İsrail’de seçimlere üç haftadan kısa süre önce meydana gelen çatışmaları Yakın Doğu Haber sitesinin kurucusu ve yazarı Alptekin Dursunoğlu ile konuştuk.
‘’İSRAİL İLE HİZBULLAH ÇATIŞMALARININ ANA EKSENİ ÇATIŞMA KURALLARI DAYATMA İSTEĞİ’’
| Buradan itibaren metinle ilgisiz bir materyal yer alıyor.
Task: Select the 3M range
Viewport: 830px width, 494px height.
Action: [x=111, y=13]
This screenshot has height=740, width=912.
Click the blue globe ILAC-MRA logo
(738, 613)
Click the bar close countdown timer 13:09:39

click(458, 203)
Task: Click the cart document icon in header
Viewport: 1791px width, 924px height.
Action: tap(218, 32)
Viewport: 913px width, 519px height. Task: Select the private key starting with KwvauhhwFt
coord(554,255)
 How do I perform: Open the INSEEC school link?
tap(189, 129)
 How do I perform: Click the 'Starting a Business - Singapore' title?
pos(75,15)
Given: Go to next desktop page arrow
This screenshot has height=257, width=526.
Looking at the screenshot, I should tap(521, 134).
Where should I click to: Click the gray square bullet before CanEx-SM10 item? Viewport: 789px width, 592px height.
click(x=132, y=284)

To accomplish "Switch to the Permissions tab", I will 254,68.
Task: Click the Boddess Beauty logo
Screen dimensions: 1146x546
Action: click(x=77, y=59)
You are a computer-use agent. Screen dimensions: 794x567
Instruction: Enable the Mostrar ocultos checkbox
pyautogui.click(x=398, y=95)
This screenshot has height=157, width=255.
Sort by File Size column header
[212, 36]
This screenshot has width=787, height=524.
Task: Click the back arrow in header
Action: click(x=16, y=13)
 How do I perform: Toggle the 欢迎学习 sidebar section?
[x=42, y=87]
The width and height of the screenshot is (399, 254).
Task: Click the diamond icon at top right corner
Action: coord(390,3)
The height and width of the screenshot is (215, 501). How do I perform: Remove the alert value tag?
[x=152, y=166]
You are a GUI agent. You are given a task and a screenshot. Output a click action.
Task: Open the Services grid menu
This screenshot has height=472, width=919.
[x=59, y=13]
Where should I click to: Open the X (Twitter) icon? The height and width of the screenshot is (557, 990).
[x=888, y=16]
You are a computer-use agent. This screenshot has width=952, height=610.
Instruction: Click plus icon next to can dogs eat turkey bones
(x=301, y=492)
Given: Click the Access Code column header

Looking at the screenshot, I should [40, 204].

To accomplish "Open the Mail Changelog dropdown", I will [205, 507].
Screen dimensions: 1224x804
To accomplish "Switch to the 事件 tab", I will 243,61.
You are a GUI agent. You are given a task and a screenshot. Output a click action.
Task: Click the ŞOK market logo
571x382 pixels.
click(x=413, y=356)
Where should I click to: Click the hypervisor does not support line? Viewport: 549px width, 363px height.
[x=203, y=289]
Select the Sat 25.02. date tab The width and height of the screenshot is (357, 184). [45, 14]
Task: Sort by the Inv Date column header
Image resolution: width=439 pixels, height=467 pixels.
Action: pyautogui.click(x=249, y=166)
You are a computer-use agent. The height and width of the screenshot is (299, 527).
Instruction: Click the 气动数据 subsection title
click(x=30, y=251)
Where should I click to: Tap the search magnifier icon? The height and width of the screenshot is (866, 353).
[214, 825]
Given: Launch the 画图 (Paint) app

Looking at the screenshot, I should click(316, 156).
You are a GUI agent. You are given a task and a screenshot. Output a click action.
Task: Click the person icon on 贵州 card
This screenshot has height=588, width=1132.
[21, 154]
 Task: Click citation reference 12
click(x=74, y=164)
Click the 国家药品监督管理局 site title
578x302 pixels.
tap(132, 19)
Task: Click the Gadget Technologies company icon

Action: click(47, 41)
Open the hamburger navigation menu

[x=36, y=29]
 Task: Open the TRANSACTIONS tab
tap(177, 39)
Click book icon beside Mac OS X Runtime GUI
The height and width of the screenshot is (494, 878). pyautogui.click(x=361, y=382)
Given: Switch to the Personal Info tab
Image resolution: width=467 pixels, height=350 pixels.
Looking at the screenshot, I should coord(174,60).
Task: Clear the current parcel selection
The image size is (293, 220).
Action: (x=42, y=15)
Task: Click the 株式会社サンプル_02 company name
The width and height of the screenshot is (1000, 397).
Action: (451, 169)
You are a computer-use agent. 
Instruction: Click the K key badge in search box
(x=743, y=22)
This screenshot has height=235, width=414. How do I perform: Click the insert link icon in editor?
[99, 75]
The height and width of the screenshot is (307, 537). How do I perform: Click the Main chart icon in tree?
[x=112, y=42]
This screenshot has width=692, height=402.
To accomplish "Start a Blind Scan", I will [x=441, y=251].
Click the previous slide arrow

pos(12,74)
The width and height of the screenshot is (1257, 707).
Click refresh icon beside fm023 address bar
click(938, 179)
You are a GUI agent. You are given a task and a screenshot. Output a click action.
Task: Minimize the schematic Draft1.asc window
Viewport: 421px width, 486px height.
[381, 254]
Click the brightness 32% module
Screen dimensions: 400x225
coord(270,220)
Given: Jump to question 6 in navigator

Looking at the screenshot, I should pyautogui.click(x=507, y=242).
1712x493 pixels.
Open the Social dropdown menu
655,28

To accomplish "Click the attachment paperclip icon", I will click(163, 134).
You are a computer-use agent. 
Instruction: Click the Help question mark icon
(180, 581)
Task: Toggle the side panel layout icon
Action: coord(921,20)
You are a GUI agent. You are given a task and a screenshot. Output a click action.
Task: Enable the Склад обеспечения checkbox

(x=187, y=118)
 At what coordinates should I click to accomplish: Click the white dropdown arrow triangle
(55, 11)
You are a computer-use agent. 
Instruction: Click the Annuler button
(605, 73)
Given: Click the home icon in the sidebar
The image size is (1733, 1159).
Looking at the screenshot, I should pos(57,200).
Alptekin Dursunoğlu’na göre, İsrail ile Hizbullah arasındaki çatışmaların ana ekseninde, iki tarafın da birbirlerine ‘çatışma kuralı’ dayatması yer alıyor. Hizbullah’ın 2015’te İsrail’in saldırısına cevap vererek, ‘saldırıları geçiştirmeyeceğiz’ mesajı verdiğini anımsatan Dursunoğlu, Suriye savaşıyla oluşan yeni denge ve güç mücadelesine dikkat çekti:
“İsrail ile Hizbullah arasındaki çatışmaların tarihine baktığımızda, her zaman iki tarafın da bir diğerine ‘çatışma kuralları’ dayatmak istediğini görürüz. Şimdiye kadar yapılan tüm savaşlar veya çatışmaların da ana ekseni budur. Yani ne Hizbullah İsrail’i yok edecektir ne İsrail Hizbullah’ı yok edecektir, böylesine büyük bir savaş olmayacaktır, ancak 2006’dan bu tarafa yapılan çatışmaların temelinde çatışma kurallarını dayatma fikri vardır. 2006’da İsrail’in hedefi ‘’Ben sınırdan Litani Nehri’ne kadar yani 30 km kadar derinlikte güvenli bölge oluşturacağım, buraya çok uluslu bir güç yerleştireceğim ve Hizbullah’ın altyapısını çökerteceğim’’ fikriydi. 30 günlük savaş sonrası böyle bir şey olmadı ve İsrail daha sonra Winograd raporuyla başarısızlığını, yenilgisini itiraf etti. Ondan sonra 1701 sayılı BM Güvenlik Konseyi kararıyla bir ateşkes oluştu ve karşılıklı olarak bu ateşkese riayet edildi. İsrail, Lübnan hava sahasını ihlal etmeye devam etti ama bir çatışmasızlık durumu 2015’e kadar devam etti. Peki 2015’te noldu? 2011’de başlayan Suriye kriziyle birlikte ve Hizbullah’ın 2013’te Suriye meselesine müdahil olmasıyla birlikte yeni bir durum oluştu. Hizbullah’ın Suriye’de olması, Hizbullah’a büyük destek veren Suriye devletinin yoğun bir iç krizle karşı karşıya kalması İsrail’de ‘Hizbullah Suriye’de bulunduğu süre içerisinde hem zayıfladı hem yıprandı, dolayısıyla bize cevap verecek durumda değil’ özgüveni oluşturdu. Bunun sonucunda 10 Ocak 2015’te Kuneytra’da bir tanesi İranlı askeri yetkili olmak üzere 5 veya 6 Hizbullah mensubunun ölümüyle sonuçlanan bir saldırı gerçekleşti. Hizbullah da buna 10 gün sonra Şeba Çiftlikleri’nde cevap verdi. 2015’ten bu zamana kadar bu çatışmasızlık dengesi veya kuralları devam etti. Hizbullah da İsrail’e ‘’Bundan sonra, yani bizim güçlerimize yönelik herhangi bir saldırıyı geçiştirmeyeceğiz, mutlaka bunun karşılığını vereceğiz’’ mesajını vermiş oldu’’.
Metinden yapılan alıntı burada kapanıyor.